>>>

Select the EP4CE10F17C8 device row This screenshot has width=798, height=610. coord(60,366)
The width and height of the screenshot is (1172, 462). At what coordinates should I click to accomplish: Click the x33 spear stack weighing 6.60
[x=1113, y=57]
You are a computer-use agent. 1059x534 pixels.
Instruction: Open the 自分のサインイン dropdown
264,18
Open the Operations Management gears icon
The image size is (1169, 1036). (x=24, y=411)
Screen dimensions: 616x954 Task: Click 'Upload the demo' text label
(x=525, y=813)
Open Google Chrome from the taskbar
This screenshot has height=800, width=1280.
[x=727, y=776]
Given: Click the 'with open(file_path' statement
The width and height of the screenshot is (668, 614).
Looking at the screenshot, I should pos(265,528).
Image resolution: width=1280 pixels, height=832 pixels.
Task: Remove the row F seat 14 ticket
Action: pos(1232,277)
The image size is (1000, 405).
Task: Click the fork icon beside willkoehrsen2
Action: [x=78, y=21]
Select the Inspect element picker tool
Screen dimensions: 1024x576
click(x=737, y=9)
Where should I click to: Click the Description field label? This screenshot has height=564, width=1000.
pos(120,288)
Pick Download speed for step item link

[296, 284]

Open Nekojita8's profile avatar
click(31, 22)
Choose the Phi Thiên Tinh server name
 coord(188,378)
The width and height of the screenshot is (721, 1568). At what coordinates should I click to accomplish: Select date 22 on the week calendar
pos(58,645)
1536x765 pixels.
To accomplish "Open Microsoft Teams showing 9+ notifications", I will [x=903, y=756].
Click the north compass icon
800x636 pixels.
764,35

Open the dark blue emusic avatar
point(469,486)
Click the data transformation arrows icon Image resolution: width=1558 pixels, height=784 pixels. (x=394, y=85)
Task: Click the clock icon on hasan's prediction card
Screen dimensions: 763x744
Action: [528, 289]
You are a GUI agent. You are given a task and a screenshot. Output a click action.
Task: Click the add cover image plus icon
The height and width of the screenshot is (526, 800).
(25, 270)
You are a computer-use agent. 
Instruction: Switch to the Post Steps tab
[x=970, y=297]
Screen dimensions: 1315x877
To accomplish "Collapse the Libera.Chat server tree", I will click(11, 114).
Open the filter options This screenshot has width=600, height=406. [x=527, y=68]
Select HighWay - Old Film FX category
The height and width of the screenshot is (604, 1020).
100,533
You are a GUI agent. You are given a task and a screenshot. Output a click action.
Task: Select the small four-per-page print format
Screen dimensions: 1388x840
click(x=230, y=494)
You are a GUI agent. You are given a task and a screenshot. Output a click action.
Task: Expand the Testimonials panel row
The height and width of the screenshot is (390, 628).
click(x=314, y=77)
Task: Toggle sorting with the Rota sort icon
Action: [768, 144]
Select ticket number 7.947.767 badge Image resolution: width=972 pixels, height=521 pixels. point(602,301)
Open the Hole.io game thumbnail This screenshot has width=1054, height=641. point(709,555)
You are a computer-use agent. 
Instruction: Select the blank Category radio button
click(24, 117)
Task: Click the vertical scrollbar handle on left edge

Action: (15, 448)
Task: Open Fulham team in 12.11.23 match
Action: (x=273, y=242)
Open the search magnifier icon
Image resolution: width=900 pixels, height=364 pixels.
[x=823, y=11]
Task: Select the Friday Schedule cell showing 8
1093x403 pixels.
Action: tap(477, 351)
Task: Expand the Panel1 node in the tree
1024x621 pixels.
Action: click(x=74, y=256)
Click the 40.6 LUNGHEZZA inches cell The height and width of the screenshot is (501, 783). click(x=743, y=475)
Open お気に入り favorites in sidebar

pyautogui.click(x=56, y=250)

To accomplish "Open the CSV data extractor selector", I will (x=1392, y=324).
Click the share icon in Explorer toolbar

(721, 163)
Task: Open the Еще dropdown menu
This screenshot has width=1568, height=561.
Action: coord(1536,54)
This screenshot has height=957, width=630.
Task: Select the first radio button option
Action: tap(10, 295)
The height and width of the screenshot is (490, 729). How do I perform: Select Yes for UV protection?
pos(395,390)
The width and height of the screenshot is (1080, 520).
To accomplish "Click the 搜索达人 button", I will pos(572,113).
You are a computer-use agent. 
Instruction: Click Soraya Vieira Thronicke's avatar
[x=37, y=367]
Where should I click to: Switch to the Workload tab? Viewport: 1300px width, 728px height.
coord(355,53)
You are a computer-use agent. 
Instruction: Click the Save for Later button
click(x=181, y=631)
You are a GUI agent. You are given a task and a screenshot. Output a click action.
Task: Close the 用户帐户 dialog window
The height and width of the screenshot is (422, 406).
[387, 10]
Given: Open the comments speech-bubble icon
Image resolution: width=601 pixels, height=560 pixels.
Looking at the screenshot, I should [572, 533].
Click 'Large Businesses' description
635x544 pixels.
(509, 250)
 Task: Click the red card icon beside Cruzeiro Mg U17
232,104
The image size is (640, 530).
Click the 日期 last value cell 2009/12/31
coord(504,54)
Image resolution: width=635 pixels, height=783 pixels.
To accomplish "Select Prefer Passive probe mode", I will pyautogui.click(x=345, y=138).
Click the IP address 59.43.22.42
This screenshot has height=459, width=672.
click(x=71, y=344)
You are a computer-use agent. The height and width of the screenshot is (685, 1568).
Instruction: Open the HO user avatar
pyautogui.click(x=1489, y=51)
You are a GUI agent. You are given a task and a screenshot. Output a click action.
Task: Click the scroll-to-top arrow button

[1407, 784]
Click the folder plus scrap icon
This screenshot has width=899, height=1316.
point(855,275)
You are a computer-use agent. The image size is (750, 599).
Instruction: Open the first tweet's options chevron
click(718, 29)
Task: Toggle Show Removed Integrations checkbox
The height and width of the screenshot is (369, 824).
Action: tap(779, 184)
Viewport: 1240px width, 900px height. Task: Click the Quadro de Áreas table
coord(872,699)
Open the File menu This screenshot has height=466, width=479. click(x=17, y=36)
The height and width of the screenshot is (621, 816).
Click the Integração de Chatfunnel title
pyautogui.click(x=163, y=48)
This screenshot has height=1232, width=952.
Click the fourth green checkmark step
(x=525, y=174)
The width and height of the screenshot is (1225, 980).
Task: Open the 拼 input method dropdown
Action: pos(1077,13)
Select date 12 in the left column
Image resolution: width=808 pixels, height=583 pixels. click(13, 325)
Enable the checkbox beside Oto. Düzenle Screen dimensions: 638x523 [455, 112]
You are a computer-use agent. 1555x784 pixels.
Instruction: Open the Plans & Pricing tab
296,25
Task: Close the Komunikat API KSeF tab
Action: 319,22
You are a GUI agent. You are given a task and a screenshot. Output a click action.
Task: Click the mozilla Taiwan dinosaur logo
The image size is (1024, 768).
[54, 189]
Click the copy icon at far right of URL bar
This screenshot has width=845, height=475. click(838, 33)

<<<

TASK GOAL: Look back at the entries above and repeat, unchanged, every line from the line holding "Instruction: Click the Save for Later button" through the line holding "Given: Open the comments speech-bubble icon".

RESPONSE:
Instruction: Click the Save for Later button
click(x=181, y=631)
You are a GUI agent. You are given a task and a screenshot. Output a click action.
Task: Close the 用户帐户 dialog window
The height and width of the screenshot is (422, 406).
[387, 10]
Given: Open the comments speech-bubble icon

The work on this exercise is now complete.